INPUT MATERIAL: Begin
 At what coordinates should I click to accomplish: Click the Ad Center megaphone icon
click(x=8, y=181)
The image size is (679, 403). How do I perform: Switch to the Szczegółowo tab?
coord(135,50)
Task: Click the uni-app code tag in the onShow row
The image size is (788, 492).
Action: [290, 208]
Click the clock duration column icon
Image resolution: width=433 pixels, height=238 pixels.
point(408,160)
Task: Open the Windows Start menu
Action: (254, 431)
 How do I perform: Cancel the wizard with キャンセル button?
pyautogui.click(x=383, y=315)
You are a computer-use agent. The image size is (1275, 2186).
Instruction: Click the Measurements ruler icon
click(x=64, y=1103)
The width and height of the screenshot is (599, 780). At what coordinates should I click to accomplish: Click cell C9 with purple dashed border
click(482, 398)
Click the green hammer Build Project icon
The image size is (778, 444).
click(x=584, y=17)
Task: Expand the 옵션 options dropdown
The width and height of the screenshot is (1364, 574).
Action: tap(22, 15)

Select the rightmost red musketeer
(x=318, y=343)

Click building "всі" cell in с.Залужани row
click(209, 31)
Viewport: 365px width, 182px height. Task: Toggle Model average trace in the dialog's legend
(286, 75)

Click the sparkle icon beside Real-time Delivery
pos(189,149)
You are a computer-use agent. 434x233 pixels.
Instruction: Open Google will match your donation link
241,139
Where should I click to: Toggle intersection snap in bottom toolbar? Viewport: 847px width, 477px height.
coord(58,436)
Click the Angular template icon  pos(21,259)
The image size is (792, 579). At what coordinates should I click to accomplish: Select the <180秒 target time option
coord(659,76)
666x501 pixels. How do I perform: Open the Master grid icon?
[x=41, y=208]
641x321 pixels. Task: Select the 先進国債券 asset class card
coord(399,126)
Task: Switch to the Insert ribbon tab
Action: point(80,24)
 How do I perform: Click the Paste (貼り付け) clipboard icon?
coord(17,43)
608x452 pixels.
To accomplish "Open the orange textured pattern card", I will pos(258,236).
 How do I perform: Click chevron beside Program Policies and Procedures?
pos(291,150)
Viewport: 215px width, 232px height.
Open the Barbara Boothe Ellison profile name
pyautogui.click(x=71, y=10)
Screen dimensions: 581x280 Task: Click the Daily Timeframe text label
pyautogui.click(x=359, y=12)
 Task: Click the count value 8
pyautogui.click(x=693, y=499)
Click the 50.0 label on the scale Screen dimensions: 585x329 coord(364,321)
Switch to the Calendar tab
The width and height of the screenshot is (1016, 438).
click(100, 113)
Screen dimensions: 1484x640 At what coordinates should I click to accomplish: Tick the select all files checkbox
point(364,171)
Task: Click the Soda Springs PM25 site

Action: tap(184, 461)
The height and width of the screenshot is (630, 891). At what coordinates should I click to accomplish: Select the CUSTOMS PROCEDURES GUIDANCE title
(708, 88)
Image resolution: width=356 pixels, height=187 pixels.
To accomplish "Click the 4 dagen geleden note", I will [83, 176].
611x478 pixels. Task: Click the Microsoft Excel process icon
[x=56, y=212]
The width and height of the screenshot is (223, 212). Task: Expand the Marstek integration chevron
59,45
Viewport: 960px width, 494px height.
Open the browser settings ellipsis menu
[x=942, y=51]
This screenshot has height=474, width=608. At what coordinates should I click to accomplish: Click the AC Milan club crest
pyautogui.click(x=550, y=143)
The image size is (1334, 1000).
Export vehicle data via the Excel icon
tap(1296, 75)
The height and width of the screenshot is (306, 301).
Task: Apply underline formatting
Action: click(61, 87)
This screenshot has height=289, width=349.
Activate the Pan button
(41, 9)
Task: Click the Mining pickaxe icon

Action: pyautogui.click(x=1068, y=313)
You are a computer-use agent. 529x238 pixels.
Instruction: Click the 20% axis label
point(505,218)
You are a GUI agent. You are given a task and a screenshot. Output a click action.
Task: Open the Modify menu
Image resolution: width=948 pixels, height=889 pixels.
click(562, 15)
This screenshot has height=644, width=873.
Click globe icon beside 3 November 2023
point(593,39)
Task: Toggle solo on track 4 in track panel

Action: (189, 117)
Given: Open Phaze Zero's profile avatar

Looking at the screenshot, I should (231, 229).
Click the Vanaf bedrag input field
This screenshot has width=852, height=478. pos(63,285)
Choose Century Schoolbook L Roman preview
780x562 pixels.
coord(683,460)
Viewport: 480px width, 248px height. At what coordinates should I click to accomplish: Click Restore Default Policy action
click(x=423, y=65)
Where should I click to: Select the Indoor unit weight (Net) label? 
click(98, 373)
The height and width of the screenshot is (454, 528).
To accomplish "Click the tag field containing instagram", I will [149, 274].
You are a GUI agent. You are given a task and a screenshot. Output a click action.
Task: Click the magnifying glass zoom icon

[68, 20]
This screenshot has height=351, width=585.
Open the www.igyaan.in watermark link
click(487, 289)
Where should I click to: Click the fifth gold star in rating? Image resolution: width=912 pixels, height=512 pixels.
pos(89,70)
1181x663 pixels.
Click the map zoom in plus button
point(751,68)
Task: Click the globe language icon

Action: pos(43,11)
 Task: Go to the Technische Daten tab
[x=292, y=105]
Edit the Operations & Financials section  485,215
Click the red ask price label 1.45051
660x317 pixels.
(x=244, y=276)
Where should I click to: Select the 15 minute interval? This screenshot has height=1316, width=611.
INPUT MATERIAL: End
AIM OF THE TASK >> Could you copy every line in the records that holds "agent"?

REPLY TO THE TASK >>
You are a computer-use agent. The image size is (1275, 2186).
You are a computer-use agent. 434x233 pixels.
You are a computer-use agent. 529x238 pixels.
You are a GUI agent. You are given a task and a screenshot. Output a click action.
You are a GUI agent. You are given a task and a screenshot. Output a click action.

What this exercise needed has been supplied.